# update in WW grow



## CedarTree (Jan 21, 2005)

hello whos left of the fourm!!!!!  
for those out there heres the updeate on these 4 hydro bushes i just finshed drying. i got a total of 25 oz from all of my babies and a quick hitting high 
alot of science data came as well
plant #1 WW topped no times; produced 5 oz of smokeable buds (pine cone weight was 26 grams)
plant #2 WW topped 1 time; produced 8 oz "                         "(pine cone weights 12-15 grams)
plant #3 ww toped 2 times produced 10 oz  "                         ' (pine cone weights was 7-10 grams)
plant #4 toped 3 times; produced 7 oz of smokeable buds
(pine cone weights was 1-7 grams
all are "Deep water cluture" and had an 1000W hps for light. 
nutrents used, flora series (3 part) 
light time used for vegi: 14h/on 8h/off
light time used for flowering:12/on 12/off
light time used for : last 2 weeks of flowering: 11on/ 13off

Receved an exclent rating from 1o of my friends
I could do better nextime ( ive upgraded my floor to reflective vinyl

things I needed to inprove: the floor i had before wasent reflective so i lost alot of light, i have torn out the carpet and replaced it with reflective wite vinyl so the light will reflect back onto the bottom of the plants when i do "overgrow" thus making the lower brancges receve more light for more flower production. The chart above refected my work for the next

this fourm is going somewhere else i feel, i cant upload anymore of my pictures any more, very restrictive upload size the smallest i got is 75 kb


----------



## MarPassion (Jan 22, 2005)

Cedar


> this fourm is going somewhere else i feel, i cant upload anymore of my pictures any more, very restrictive upload size the smallest i got is 75 kb



Ok, i have a look at the max picture size, i thought is was bigger then that though.


----------



## MarPassion (Jan 22, 2005)

Yes, you were right, max file size was 20kb, i have updated that to 200kb which should be ok i think.

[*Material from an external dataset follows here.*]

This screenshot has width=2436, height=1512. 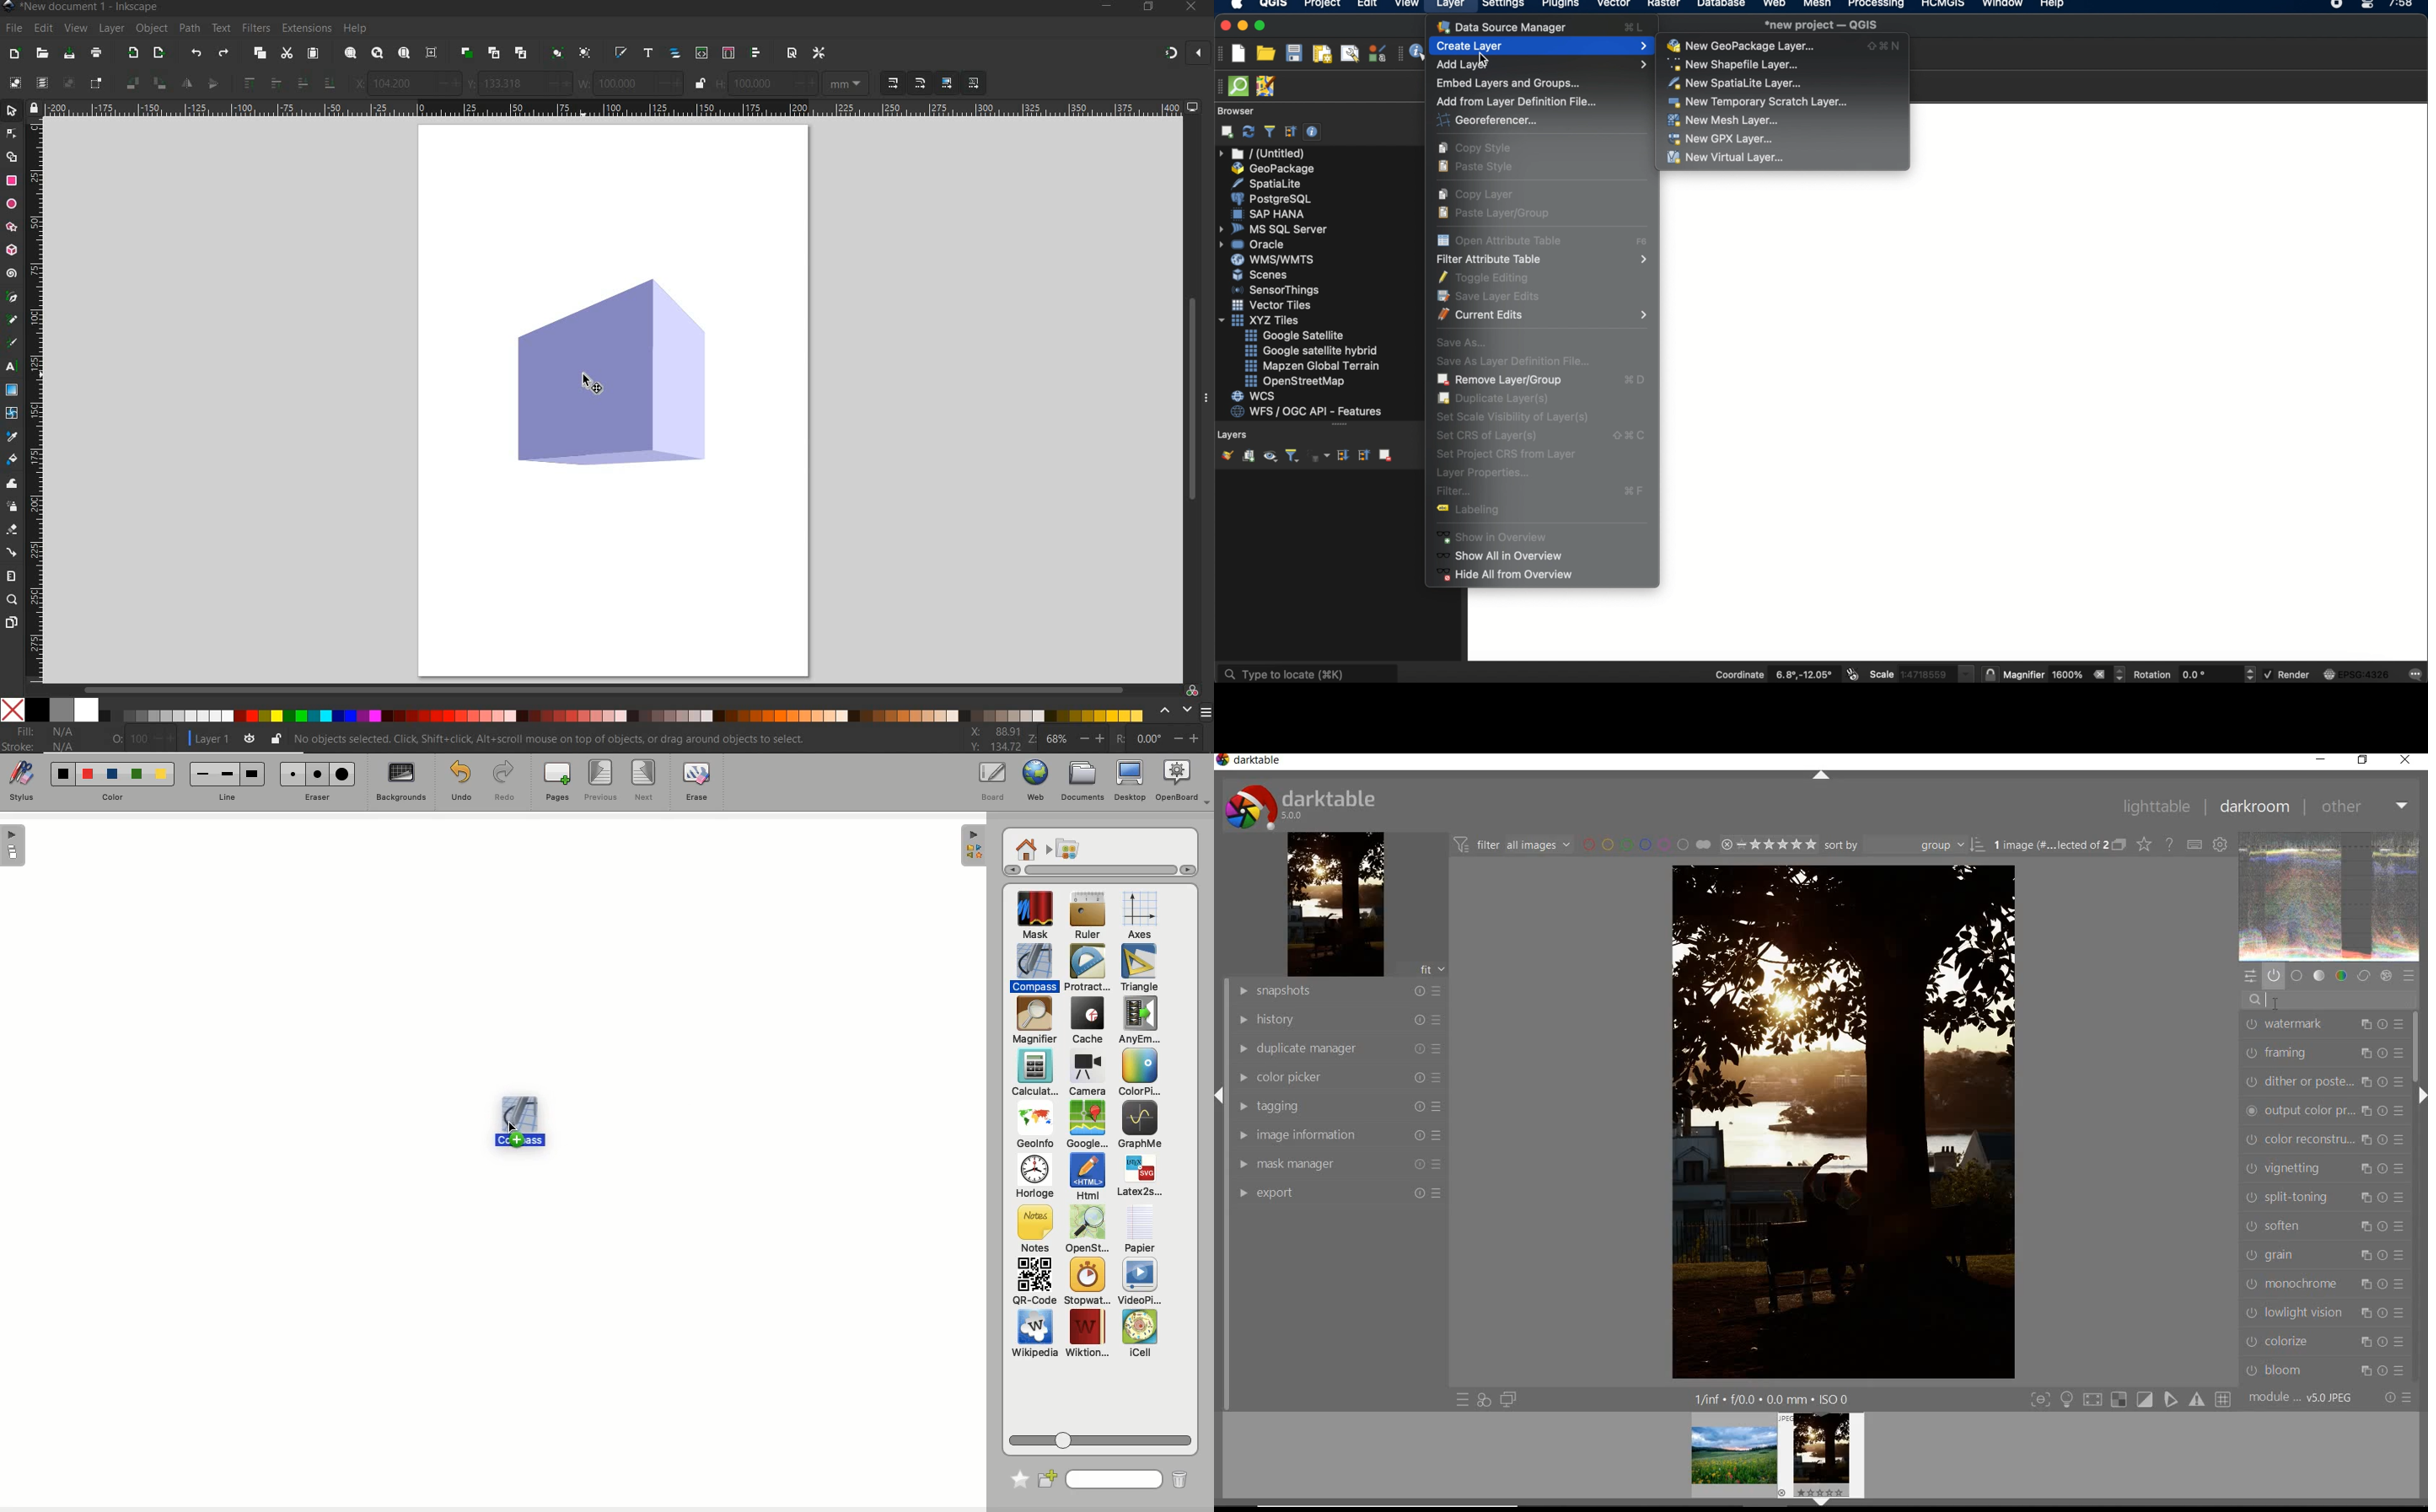 What do you see at coordinates (720, 83) in the screenshot?
I see `HEIGHT OF SELECTION` at bounding box center [720, 83].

Cedar, you don't like this board?


----------



## Ad1 (Jan 22, 2005)

So cedar you think plants should be topped once or twice? or were the plants that gave more of bud just stronger? 

As for the new forum, its good that you can post more than one pic in each post.


----------



## Weeddog (Jan 24, 2005)

looks like if you top twice, that would bring the largest yield.  i toped one twice and grew it out to harvest 10 oz off that plant.

nice posting your results like that.  i can clearly see that i want to start topping mine twice.   

great harvest cedar,  and its white widow too.  i know your lovin that.


----------



## CedarTree (Jan 25, 2005)

oh yea.... this stuff was loaded with crystals and had a really good fast high and every time I packed myself another bowl i got even higher.....  

I havent made up my mind yet about the layout of the threads but I think ill explore more about it before i really make a decision(I havent explored the possibilites). im upset about that i lost my really good rating in the previous one(mana) and now it says im a junor member  (Im a fricken pro!).I havent had any problems yet with leaving a thread. im posting a picture to test the new size limit.... 

Take note : the plant that is in front was topped 2 times (3 stalk) wile the one behind was topped 1 time 2 stalk, the buds where so heavy that all i had to is bend the bitches over a little bit with my finger tips very carefully and minimal......and the colas turned into pinecones that where very wide because it flowered sideways  there was a bunch more pinecones that didnt make it into the picture because they where hanging to the floor those weighed 6 grams each dried  

I found that topping at least one time is defentily a must for water bucket growers. I dont recomend that soil growers to do this unless they have had a control biased on a few other "experements" topping is 2 times is optional. the thing is that every time you top the stem dubbles, I have a current set up now with master kush and i toped it 2 times.... not 3. that is you top only one after the stalk split in 2 to get 3 stalks. 4 stalks from topping 3 times creates too many smaller branches that block the light from reaching the center of the plant where the biggest buds may develop. I do train my plants like a bonsai and make the bud grow up from side brantches. thus promoting 80% more light to the lower center of the plant. 

i started a chronic bonsai a month ago and its doing very well..... i have it flowering at 7 inches high now but the plant is 8 inches long... i will post a picture when it is fully budded and manicured.   its sort of an top secret devlopment im trying to figure out. 

I want my avatar back!! it wont let me have one!!


----------



## MarPassion (Jan 25, 2005)

I have added some avatars.


----------



## Ad1 (Jan 25, 2005)

So when is the best time to top?

My plants are not very tall, but have started to grow new sprouts. Should I top once during vegetative and again after going 12/12?


----------



## MarPassion (Jan 26, 2005)

It's better to cut of all the low branches until you have left about 4 - 5 branches in total. It also depends a little how many plants you have in the space but by cutting off your lower branches you want have those small buds in the end and all the energy goes to the top buds which in turn will turn out bigger. 

This works great every time I have done it and it saves you a lot of work in the end when curing them.

I won't top the plants really, because it will take them longer to grow. Every time you top it will have to start growing from the beginning. 

I know you get some more buds but it really isn't producing more buds for you.


----------



## CedarTree (Feb 16, 2005)

when I top my plants it must be done right after the 2nd node appears on an seedling..... that way the brantches that duble out of that one node will become 2 thick trunks, not before  (will make the base trunk to short thus no space to use an training method and no buds will be made in the center) not after node # 2 because it will make the trunk way to thin and it will topple over when the buds at the top get fat and heavy. mainly you want to keep the seedlings short as posible using an MH bulb(optional but proven for right after germanation)


----------



## gqone333 (Mar 8, 2006)

awsome plants dude,keep us posted


----------



## ftw2012 (Mar 8, 2006)

i bet its all smoked by now...lol


----------



## Weeddog (Mar 8, 2006)

ftw2012 said:
			
		

> i bet its all smoked by now...lol


I'll bet your right...


----------